Connecting urban life to the daily schedule of nature, these brilliantly colored flowers bloom at high tide and close at low tide.
Hudson River Piers 26 and 25, New York, NY
Marine vinyl, steel, polycarbonate plastic, foam
Thirty-three units, each 9 feet wide
Commissioned by the Hudson River Park Trust
These tide flowers remind us that nature does not stop in the city. The Hudson River, which brushes against urban concrete and glass, rises and lowers four feet twice a day with the eternal clock of the tides. This tidal activity connects city-dwellers to the ocean, to the moon, and to a daily schedule that is nature’s own.
Tide Flowers registers tidal movement with a simple visual gesture. The thirty-three brilliantly-colored flowers bloom at high tide and close at low tide.
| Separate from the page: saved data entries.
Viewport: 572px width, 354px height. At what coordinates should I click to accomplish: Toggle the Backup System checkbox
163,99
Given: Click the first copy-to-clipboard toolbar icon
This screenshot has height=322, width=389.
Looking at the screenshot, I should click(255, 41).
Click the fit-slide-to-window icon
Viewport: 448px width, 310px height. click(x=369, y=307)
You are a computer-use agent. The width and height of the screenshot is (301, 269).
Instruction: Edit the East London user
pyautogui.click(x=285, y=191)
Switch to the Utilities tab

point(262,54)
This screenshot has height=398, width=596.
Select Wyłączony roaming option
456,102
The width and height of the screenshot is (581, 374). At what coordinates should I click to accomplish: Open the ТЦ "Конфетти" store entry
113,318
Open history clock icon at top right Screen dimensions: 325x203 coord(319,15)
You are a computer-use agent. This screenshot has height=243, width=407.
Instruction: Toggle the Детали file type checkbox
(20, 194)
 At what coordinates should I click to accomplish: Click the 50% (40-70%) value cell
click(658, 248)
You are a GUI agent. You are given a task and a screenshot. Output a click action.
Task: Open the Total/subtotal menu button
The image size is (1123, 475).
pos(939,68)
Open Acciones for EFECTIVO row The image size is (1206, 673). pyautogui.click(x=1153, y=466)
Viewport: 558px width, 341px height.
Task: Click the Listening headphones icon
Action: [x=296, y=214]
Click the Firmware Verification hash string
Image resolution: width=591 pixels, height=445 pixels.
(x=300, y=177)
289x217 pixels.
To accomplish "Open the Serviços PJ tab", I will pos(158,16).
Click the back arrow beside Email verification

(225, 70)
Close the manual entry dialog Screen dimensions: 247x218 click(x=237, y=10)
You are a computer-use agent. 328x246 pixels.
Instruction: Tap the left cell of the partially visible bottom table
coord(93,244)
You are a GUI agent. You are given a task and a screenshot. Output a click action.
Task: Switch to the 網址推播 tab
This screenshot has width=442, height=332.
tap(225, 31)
The changing tide on the Hudson River is made visible with bright, buoyant, vinyl flower petals that are hinged to the pier’s piling. The petals are engineered to rise and fall with the tide. They spread out on the water surface at high tide and hang flat against the piling when the water level drops at low tide, like a flower that opens up during the day and closes its petals when the sun starts to set. The difficult to observe tide patterns are made apparent by the opening and closing of the tide flowers.
Distributed in a field-like formation along the two piers, each flower consists of six petals attached to a wooden piling in the Hudson River.